Once upon a time, high performance computing (HPC) was mainly about one thing: speed. It started with fast processors, memory, bus fabrics and optimized software algorithms to take advantage of them. We ran FORTRAN-based computational benchmarks powered by LINPACK, which still to this day factors in the TOP500 list of supercomputers. We soon learned of limiting factors such as heat, power and the pesky speed of light. Seymour Cray realized that “anyone can build a fast CPU. The trick is to build a fast system.” We responded with massively parallel systems made up of lots and lots of very fast components. All was good in the world.
So, what happened to HPC? Well, for many computationally-intensive applications, such as simulation, seismic processing and rendering, overall speed is still the name of the game. As long as the funding is there, the race to exascale is alive and well. With systems and algorithms becoming ever more parallel, HPC will continue marching forward the same way it has for the last several decades. Giant monolithic systems will get larger and faster, and, assuming the software architectures can take advantage of them, so will the processing applications.
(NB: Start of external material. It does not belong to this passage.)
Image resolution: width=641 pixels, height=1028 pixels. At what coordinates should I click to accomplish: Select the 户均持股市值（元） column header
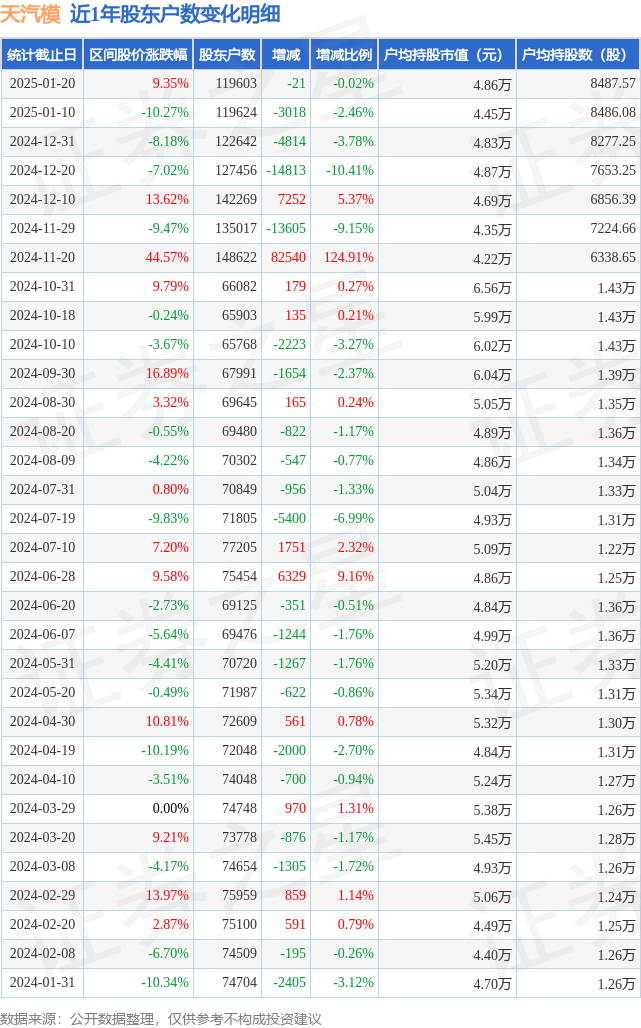pos(446,55)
However, a new branch of HPC is gaining momentum. IDC calls it “High Performance Data Analysis” (HPDA for short). Essentially, it’s the union of big data and HPC. How will these architectures evolve? Let’s start by looking at the data.
Big Data in a Nutshell
By the end of the 20th century, we perfected the methods to store and query large volumes of structured information (e.g. databases). No matter how large the data sets, we learned to index and find specific values almost instantly. Many practical applications we take for granted today would be impossible without these advances in database management. We even witnessed the rise of highly sought-after (and well-paid) professionals known as DBAs (database administrators), whose sole purpose in life was to design systems to organize and manage our information.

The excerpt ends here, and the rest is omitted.